(A letter from Russ Dean, Co-Pastor at Park Road Baptist Church, to The Charlotte Observer regarding its coverage of Franklin Graham's call for a boycott of Wells Fargo Bank.)
Dear Editors,
I am frustrated you chose to run as a lead headline the article about Franklin Graham’s decision to divest from Wells Fargo because they don’t share his views on sexuality. As a Baptist minister, I wish to state that Mr. Graham does not speak for me, nor for a large, and rapidly growing segment in the broad stream of Christianity.
Even if you did not intend to do so, your decision to trumpet Graham’s discriminatory message on page one of your paper impugned my work and cast an unfavorable light on my congregation through guilt by association. I am disappointed that you, and many other media outlets, are allowing bad religion to become front page news.
Graham’s views are based on a reading of the Bible which is insensitive to context (past and present) and so narrow in its literalism that it misappropriates the deep beauty of scriptural witness. Based on such a reading the Bible could hardly become anything but a bludgeon.
Our church has been working through the Gospel of Mark this year, and clearly my gospel sounds nothing like Mr. Graham’s, even though it comes from the same book. I think this means we get out of something what we read into it. After looking at the life of Jesus, who never said anything about boycotting a bank but often rebuked the arrogant hypocrisy of religious leaders who feigned themselves God’s “insiders,” I get out of the Bible a picture of the great wideness in God’s mercy and an overwhelming need for humility from those of us who would dare to speak for God.
Based on my lifetime of reading and studying the Gospel of Mark, I offer the following “handful of theology.” Mr. Graham’s message was front page news. I’ll be interested to see where you print this.
1 – You are loved. All of you. It’s the most important message we offer from our pulpit, every single Sunday: “You are loved. You are forgiven. Be at peace.”

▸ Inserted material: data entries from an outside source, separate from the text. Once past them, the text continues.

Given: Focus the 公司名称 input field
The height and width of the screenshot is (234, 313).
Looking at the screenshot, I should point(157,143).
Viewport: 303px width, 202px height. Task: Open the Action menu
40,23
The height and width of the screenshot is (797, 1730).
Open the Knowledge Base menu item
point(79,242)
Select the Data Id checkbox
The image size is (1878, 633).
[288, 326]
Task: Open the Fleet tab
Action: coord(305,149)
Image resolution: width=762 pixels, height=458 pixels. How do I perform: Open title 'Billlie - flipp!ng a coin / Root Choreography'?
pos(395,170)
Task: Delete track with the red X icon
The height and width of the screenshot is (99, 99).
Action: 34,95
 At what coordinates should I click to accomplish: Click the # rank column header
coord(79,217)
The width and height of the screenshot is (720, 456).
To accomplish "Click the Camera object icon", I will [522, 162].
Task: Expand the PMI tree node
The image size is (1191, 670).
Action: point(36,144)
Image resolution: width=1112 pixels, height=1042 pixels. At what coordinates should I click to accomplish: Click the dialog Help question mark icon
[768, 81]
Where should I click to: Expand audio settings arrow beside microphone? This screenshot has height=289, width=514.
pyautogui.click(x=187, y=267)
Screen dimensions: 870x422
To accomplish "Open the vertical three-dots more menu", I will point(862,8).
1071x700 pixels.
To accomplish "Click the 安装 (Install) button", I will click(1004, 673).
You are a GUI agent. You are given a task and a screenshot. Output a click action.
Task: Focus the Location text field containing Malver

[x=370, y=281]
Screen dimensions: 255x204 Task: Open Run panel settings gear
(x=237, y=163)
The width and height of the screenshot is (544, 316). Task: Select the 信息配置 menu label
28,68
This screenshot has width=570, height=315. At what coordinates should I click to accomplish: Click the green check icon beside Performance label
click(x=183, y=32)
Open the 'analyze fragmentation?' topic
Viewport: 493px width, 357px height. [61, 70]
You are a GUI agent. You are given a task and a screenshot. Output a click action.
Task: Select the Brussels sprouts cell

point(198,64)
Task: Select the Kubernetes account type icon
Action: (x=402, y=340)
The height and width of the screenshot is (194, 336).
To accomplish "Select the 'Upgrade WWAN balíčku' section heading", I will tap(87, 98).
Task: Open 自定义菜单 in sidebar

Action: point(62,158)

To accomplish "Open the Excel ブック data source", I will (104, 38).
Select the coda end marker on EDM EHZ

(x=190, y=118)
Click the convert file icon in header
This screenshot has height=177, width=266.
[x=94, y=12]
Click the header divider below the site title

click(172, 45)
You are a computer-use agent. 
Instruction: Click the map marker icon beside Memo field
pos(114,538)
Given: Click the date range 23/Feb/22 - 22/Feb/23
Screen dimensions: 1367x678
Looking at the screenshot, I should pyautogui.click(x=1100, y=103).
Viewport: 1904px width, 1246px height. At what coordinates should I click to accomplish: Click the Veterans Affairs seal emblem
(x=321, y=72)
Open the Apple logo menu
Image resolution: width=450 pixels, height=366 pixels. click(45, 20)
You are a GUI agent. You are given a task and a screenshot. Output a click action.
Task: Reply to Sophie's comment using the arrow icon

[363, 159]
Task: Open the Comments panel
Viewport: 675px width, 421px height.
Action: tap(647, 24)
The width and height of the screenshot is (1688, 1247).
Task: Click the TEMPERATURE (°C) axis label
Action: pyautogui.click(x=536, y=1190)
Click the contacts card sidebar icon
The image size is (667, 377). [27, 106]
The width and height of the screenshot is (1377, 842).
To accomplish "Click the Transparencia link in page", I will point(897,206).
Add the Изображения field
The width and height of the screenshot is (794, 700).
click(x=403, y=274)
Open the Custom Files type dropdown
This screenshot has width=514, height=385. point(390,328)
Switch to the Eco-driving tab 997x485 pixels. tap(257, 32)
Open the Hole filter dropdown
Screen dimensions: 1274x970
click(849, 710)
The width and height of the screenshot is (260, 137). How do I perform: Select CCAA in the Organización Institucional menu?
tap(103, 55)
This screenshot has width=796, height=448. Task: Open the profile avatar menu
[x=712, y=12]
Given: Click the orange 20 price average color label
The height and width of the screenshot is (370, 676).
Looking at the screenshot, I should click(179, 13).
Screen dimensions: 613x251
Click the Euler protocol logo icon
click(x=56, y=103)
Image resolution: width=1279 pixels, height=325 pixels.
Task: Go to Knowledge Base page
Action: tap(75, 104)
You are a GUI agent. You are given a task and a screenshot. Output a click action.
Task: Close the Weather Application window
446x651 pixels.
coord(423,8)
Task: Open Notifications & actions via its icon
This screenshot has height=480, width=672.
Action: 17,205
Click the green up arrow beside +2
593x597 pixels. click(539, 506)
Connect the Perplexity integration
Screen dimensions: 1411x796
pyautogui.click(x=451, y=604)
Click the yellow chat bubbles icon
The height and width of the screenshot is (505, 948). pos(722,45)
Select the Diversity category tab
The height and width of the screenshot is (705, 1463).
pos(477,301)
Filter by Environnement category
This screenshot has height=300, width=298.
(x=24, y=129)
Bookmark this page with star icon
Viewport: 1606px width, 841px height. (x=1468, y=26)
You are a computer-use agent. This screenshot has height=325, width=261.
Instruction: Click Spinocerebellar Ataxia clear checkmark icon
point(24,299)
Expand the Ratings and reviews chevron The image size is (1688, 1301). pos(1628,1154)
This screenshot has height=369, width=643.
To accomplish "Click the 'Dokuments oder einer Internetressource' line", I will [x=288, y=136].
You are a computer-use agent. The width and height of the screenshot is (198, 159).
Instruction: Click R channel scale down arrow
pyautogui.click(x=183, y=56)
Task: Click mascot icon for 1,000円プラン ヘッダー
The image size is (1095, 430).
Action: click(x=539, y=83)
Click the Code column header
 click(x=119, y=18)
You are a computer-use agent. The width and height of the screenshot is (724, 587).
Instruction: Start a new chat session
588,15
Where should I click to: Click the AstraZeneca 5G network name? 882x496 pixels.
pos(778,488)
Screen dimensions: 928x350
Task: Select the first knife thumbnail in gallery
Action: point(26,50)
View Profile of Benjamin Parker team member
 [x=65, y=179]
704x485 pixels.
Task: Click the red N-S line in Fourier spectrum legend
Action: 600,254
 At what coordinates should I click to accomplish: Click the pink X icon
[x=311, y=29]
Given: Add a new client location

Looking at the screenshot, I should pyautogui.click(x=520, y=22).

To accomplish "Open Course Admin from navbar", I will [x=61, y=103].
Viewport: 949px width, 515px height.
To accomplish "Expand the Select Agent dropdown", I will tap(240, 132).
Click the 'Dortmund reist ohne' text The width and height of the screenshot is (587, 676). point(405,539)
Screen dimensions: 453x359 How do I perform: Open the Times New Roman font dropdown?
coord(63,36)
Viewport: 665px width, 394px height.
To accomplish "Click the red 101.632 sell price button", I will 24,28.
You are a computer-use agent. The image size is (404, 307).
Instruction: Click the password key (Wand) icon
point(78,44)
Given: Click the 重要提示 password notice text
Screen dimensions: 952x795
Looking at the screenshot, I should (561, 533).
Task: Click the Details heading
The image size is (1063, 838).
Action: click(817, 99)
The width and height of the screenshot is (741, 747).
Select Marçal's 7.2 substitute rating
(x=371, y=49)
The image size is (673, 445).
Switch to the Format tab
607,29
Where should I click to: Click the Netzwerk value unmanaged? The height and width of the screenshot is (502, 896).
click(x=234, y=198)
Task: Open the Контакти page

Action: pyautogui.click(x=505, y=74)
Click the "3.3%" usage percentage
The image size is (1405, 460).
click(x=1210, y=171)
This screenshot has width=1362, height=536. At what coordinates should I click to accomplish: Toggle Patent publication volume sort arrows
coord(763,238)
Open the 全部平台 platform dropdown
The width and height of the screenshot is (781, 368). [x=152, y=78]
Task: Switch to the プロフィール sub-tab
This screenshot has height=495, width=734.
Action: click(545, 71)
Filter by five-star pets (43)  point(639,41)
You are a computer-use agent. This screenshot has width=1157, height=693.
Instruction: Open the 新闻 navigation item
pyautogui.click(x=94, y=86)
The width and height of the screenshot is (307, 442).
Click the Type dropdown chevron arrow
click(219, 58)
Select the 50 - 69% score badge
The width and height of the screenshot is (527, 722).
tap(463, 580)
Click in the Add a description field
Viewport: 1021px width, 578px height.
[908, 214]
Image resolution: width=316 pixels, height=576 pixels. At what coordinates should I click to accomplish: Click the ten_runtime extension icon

2 – It’s good news. Unfortunately the Church sounds mostly like bad news to too many people today. (The Observer proved it again on Tuesday.) Jesus’ message was this simple: The kingdom of God is at hand. No matter where you’ve been, what you’ve done, come what may, God is with you. If the message your church offers doesn’t sound like good news – please find one that does. (We do exist!)
3 – This is hard stuff. The basic message can be stated simply, though doing so often obscures the message because life is never simple. So as we work out scriptural truths we must always do so, carefully. Read again. Listen again. Ask the hard questions. Good theology won’t fit on a bumper sticker.
4 – It’s about relationship. Mark spends a third of his gospel on the last week of Jesus’ life, and his death, so the cross is the right symbol for Christian faith – but only if we understand it. (See #3 above.) The cross isn’t about Jesus dying for your sins as much as it is about you… taking up your “cross” and following. Love that does not cost you anything is not love. So if you want to understand the cross, you have to learn to live, sacrificially, to love as Jesus loved.
5 – Love never fails. Mark’s gospel includes no record of appearances of the resurrected Jesus, only a promise: “you will see him.” This is the premise of faith, and the promise of hope, which never disappoints us. Love never fails. Nothing will ever separate us from God’s love. This is what resurrection means, but it’s up to us to look for it.
After almost 51 years of reading again, and listening carefully, and asking the hard questions, this is what it comes down to for me: the Gospel begins and ends with love, and really is good news. But it is news that is sometimes hard to understand, which is why we need to be in relationship with one another, loving one another, accepting one another, welcoming one another. As Jesus did.
So I'm frustrated by the attention given to Mr. Graham's sincere but misguided concerns because I am anxious for the beloved community I call The Church. The seed of the problem is, of course, bad religion, but no reasonable observer could confuse bad religion for a vibrant, thoughtful community of faith. Healthy societies have always made room for, if not depended on, a healthy expression of our deepest religious impulses.
The advancement of knowledge, and the arrow of time, will take care of Mr. Graham's concern, and many of us in the Christian community, based on a good news Gospel, are celebrating that that future is becoming a reality much more quickly than Franklin Graham is prepared to accept.